Yes I am measuring that and the one next to it marked 31.

Both are pins are giving battery voltage but resistance on PMW (if that is the lower one) is all over the place.

Also, when the car has had a good motorway 60mph run, and when it is restarted the light never comes on. Next day the light is one during city driving. This is odd, had a 530 and 535 before and never had such issues with them. And this issue was not there before,

Any idea where the PMW and 31 wires go? The problem started after the engine bay was steam cleaned (used for buses) by cousin's. I have used contact cleaners all over the sockets and plugs. I just can't seen to trace where these 2 wires are going ...
 
Pwm is pulse width modulation.
That is why your measurements seem inconsistent.
 
OK, taken a look at this on a bigger screen, and this is my interpretation.
First of all the obvious.
N14/2 is the glowplug relay, fed by a high current permanent live on pin 3 via fuse F32. Simples.
This is driven via a pwm signal on pin 2 from N3/9. I think that N3/9 will take various sensor inputs - probably including water temp, air temp etc, and this will modulate the 'on' time of the pulse - i.e. cold air +cold engine = long 'on' pulse.
Bit of a waste of time checking this with a DMM - you would really need a scope, however an analogue meter might give a fair indication - i.e. all cold, higher voltage on that terminal, all warm, lower voltage.
Pin 1 is identified as 31. I would expect 31 to go straight to earth via a brown wire - clearly not in this case as the wire is brown/white via W16/5(6). No idea what this is but suspect it is just an earth connector.
My guess is that there is a (high impedance) air or water temperature sensor on the engine and water has got into the connection - these need to be identified and dried out.

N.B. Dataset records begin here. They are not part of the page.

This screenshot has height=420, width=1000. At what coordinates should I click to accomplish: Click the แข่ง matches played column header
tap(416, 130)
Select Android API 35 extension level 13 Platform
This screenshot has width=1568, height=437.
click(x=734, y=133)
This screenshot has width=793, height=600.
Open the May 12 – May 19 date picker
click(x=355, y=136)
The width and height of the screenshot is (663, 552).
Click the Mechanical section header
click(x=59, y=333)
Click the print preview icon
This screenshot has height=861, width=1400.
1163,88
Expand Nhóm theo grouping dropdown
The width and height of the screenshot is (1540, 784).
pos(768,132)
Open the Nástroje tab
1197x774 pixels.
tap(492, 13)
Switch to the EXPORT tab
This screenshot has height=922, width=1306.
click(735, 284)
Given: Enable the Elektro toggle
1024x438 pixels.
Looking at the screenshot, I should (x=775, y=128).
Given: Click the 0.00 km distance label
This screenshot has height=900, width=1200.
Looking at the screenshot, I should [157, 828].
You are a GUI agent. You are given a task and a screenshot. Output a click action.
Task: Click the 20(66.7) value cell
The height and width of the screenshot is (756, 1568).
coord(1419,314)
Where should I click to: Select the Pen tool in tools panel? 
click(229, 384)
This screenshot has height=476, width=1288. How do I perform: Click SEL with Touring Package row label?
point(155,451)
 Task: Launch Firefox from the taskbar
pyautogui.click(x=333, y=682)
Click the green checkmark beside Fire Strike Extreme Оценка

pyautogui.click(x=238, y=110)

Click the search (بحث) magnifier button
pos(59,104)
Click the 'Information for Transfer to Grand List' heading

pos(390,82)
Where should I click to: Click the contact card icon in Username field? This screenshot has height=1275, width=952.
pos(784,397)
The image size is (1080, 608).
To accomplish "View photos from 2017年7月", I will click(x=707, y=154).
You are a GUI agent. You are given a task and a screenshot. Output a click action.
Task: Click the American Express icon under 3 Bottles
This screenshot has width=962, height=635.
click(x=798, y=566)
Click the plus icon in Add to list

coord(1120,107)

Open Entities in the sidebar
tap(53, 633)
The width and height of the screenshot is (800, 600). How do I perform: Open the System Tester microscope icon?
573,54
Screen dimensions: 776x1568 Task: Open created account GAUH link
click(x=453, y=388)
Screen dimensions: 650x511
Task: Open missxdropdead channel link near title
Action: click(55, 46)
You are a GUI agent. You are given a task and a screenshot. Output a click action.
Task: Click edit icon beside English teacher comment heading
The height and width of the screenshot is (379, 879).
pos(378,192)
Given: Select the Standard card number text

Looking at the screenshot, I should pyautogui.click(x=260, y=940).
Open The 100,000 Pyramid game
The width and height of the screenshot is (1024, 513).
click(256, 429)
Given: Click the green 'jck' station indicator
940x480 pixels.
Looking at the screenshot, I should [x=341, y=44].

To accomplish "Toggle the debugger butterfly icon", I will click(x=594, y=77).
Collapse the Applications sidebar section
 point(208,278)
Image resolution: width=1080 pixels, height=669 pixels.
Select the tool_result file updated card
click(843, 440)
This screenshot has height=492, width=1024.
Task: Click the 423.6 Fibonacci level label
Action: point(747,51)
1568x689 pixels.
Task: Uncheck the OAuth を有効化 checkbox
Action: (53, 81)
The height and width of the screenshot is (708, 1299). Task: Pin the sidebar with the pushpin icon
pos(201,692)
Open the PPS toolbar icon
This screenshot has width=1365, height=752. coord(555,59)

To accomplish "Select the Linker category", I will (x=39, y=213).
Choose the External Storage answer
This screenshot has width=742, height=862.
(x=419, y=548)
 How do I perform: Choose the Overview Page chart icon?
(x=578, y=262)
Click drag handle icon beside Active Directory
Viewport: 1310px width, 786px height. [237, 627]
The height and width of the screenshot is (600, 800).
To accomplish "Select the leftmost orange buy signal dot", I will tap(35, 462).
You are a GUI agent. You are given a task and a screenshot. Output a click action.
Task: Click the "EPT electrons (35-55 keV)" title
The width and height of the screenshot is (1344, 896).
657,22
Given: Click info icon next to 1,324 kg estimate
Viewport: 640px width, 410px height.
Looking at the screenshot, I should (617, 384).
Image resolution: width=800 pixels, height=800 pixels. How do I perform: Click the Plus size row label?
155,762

JUst my thoughts. I might be wrong. I was once. (1977 I think it was)
 
OK, taken a look at this on a bigger screen, and this is my interpretation.
First of all the obvious.
N14/2 is the glowplug relay, fed by a high current permanent live on pin 3 via fuse F32. Simples.
This is driven via a pwm signal on pin 2 from N3/9. I think that N3/9 will take various sensor inputs - probably including water temp, air temp etc, and this will modulate the 'on' time of the pulse - i.e. cold air +cold engine = long 'on' pulse.
Bit of a waste of time checking this with a DMM - you would really need a scope, however an analogue meter might give a fair indication - i.e. all cold, higher voltage on that terminal, all warm, lower voltage.
Pin 1 is identified as 31. I would expect 31 to go straight to earth via a brown wire - clearly not in this case as the wire is brown/white via W16/5(6). No idea what this is but suspect it is just an earth connector.
My guess is that there is a (high impedance) air or water temperature sensor on the engine and water has got into the connection - these need to be identified and dried out.

JUst my thoughts. I might be wrong. I was once. (1977 I think it was)

Thanks. I'll look in to all this.

New MAF went in as well, new temp sensor as well that comes in the new thermostat housing - both new from MB. I'll unplug the temp sensor and give it a good spray with contact cleaner again. All these plugs and sockets were given a good amount of contact cleaner spray when the fault first showed up before plugs were changed. Maybe moisture is getting trapped in one or two plugs when car is off.